A few weeks ago I mentioned that we were starting to potty train Ava. After weeks of reading things online, asking friends and family their opinions we decided to go for it.
A friend told me about this method. She forwarded the book to me, and I read it back and forth for two weeks before we started.
The week before I bought all sorts of juice, rewards and brand new princess undies! In hopes that all these would motivate and help her progress. We spent three days {Ava & I} in the house potty training. We didn't leave all day, every day for three days.
I expected accidents, and there were many.
I expected that there would be a learning curve, there has been.
What I didn't expect is how I would feel. How exhausted I'd be. How I literally felt I was going crazy after not leaving the house for three days.

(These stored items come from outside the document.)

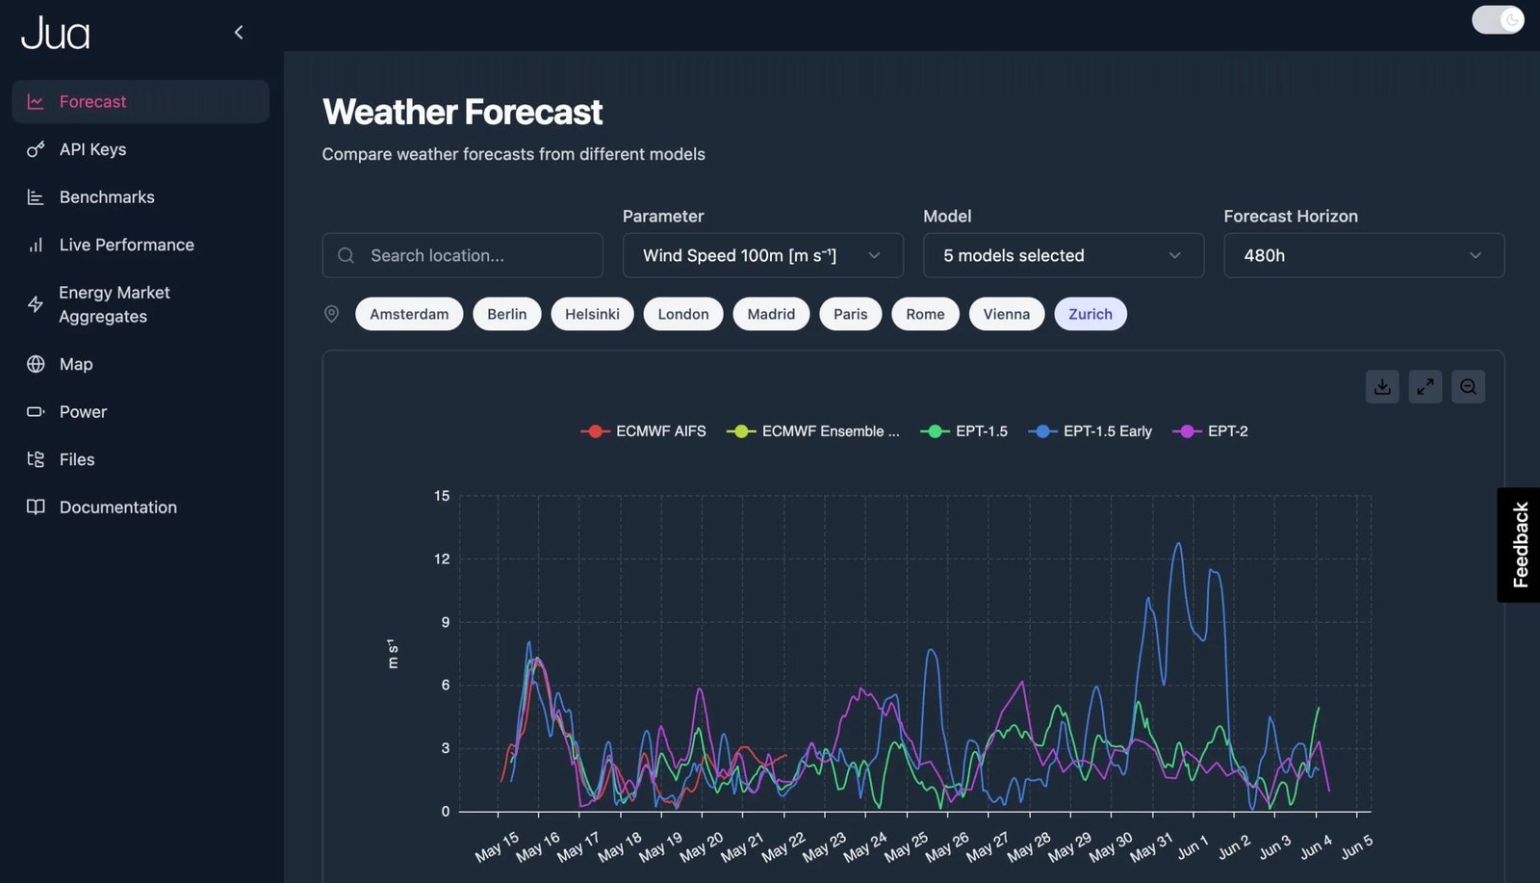Image resolution: width=1540 pixels, height=883 pixels.
Task: Hide the ECMWF AIFS series in legend
Action: pos(644,431)
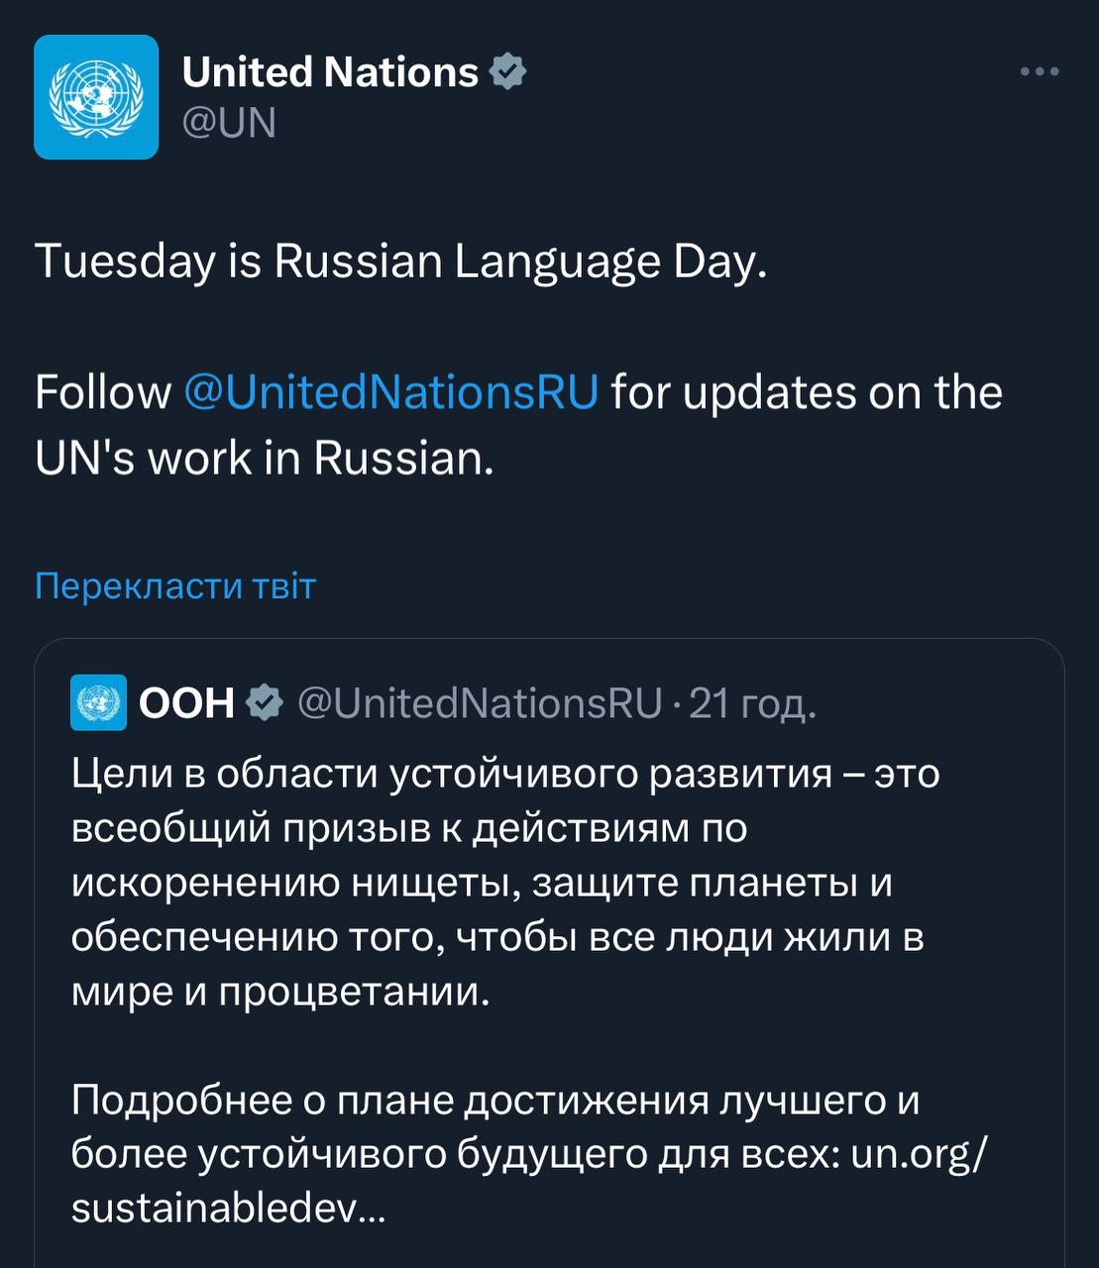
Task: Open quoted tweet starting with Цели в области
Action: (x=505, y=774)
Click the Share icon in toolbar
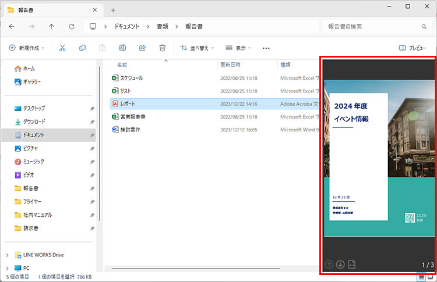Image resolution: width=437 pixels, height=282 pixels. tap(142, 48)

The truth is, if I can be totally honest and have a vulnerable "mom" moment here. Not only did I want this 3 day method to work for Ava, but I really wanted it to work for me too. Because I wanted to be the one to potty train her. Not the daycare, not anyone but my and my Husband.
When it didn't click for Ava after three days was over, I felt like I failed.
It can be really easy when "someone" or an expert on a subject tells you that "it will work" to put pressure on yourself, and in the end I felt like I failed at it all.
But, the truth was this method just didn't quite work for Ava, and it's ok. After a lot of prayer and evaluating the three days I realized this.
She will get potty trained. I will teach her, we'll teach her.
And it's ok if she doesn't learn it in 3 days. It's ok if it takes her longer than I thought.
She just turned two and I know that she'll get it. The biggest thing is for us to be consistent and patient. Not to put pressure on myself or her.
We're on a little potty training journey. We've been working at it for almost a month. We get excited when she does, we put a sticker on her chart and celebrate the moment!
This is by far the most trying thing yet that I've experienced in parenting. I know there will be other moments like this, maybe even bigger at some point.
Motherhood is about the good and bad. Learning and growing.